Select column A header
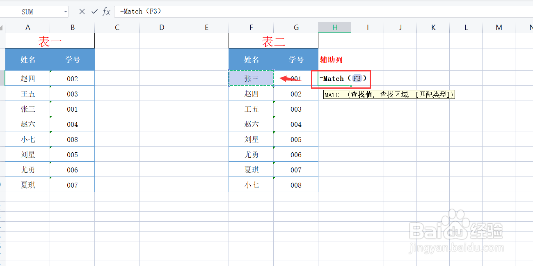533x266 pixels. pyautogui.click(x=27, y=27)

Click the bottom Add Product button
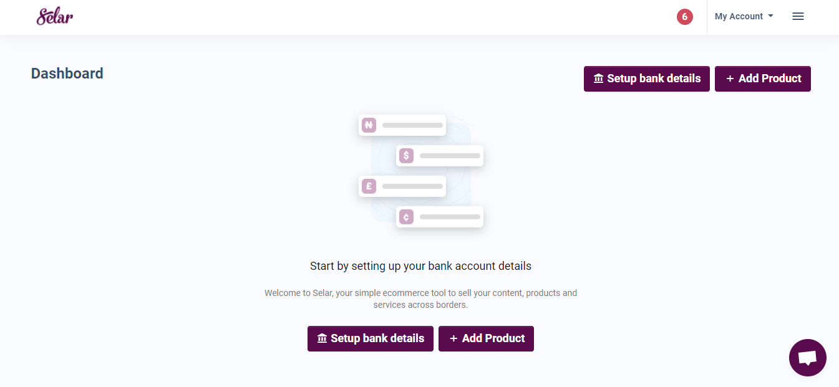(486, 338)
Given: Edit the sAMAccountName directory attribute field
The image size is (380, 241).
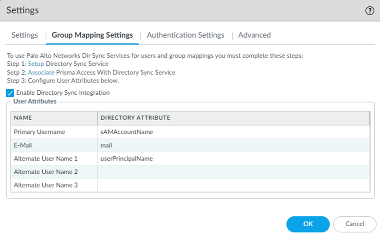Looking at the screenshot, I should click(233, 132).
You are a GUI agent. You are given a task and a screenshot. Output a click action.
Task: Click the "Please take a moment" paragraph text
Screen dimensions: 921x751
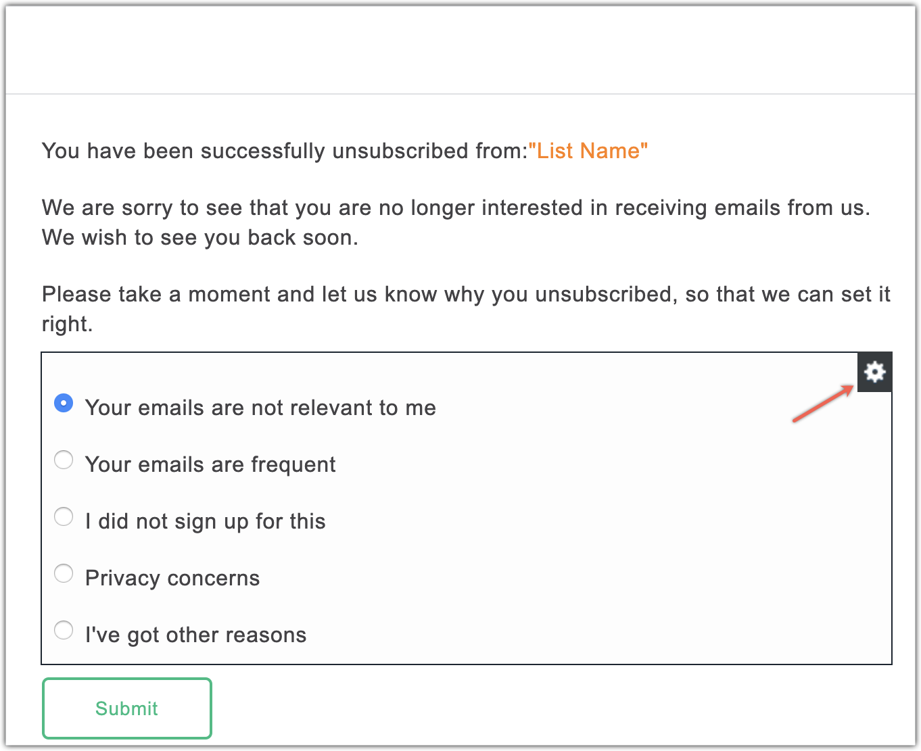pyautogui.click(x=466, y=309)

----------------------------------------

### PROBLEM DETAILS:
Transcribe the records above exactly, leaving every picture out of the copy.

### THE COMPLETED TASK:
Select column A header
533x266 pixels. pyautogui.click(x=27, y=27)

Click the bottom Add Product button
(486, 338)
Given: Edit the sAMAccountName directory attribute field
The image size is (380, 241).
Looking at the screenshot, I should click(233, 132).
You are a GUI agent. You are given a task and a screenshot. Output a click action.
Task: Click the "Please take a moment" paragraph text
Screen dimensions: 921x751
pyautogui.click(x=466, y=309)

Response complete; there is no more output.